## ЗАДАНИЯ:
**1)** Ответьте на вопросы по тексту о театральной лаборатории:
(а) На сколько племён разделились ребята после перерыва?
(б) Какие упражнения Ауэз раньше не очень любил?
(в) Что актёры решили определить для себя после обсуждения?
**2)** Верните без изменений отрывок из текста о театральной лаборатории: всё от слов «Одна из актрис» и до слов «складывать ценные вещи.».

== ТЕКСТ ДЛЯ РАБОТЫ

Сам режиссёр выполнил это упражнение с двумя парнями с аутизмом Адилем и Ауэзом. «Смотри, я лежу, Ауэз стоит, что тебе нужно сделать?» - подсказывал он участникам. – «Вдвоем лежать нельзя, кто-то должен встать». Позже уже и без подсказок игра заработала.
После перерыва ребята разделились на три племени, по правилам игры племена живут на трех островах, говорят на разных языках, поэтому они не могут разговаривать, но могут петь. Первое племя находит свою песню и поет ее второму племени, которое принимает песню и отвечает этой группе, а потом передает её третьей и так по кругу.
Когда все без договоренностей были вовлечены в звучание, подключился и Ауэз, который раньше не очень любил звуковые упражнения.
«Смотрите как интересно, когда ты точно соблюдаешь правила. Оказывается, внутри правил есть возможности, интересные неожиданности. Мы с вами учимся точно соблюдать правила и становиться свободными. Вы делаете большие успехи», — резюмировал Борис в конце занятий. Ребята прощались с актерами, как с уже родными людьми, долгими и теплыми объятиями. После небольшого перерыва в кругу собрались актеры и организаторы лаборатории для обсуждения итогов дня и планирования следующих занятий.
Одна из актрис подняла тему доверия, поскольку столкнулась клептоманией у ребят с особыми потребностями: «Мы работаем над тем, чтобы ребята нам доверяли. А как быть с обратным доверием?»
После долгого обсуждения актеры пришли к выводу, что уточнят, были ли подобные проблемы раньше в фонде Рух, а для себя определят место, куда будут складывать ценные вещи.

====
== ИСХОДНЫЕ ДАННЫЕ

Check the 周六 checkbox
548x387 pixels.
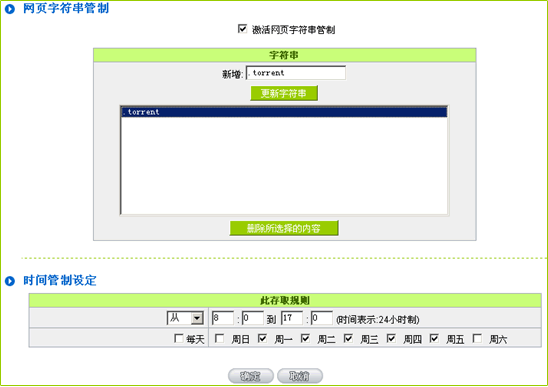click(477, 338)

====
== ИСХОДНЫЕ ДАННЫЕ

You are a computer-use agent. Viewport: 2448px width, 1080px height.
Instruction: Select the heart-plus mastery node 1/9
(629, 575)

====

## ОТВЕТЫ НИЖЕ:
**1)**
(а) На три племени.
(б) Звуковые упражнения.
(в) Место, куда будут складывать ценные вещи.

**2)**
Одна из актрис подняла тему доверия, поскольку столкнулась клептоманией у ребят с особыми потребностями: «Мы работаем над тем, чтобы ребята нам доверяли. А как быть с обратным доверием?»
После долгого обсуждения актеры пришли к выводу, что уточнят, были ли подобные проблемы раньше в фонде Рух, а для себя определят место, куда будут складывать ценные вещи.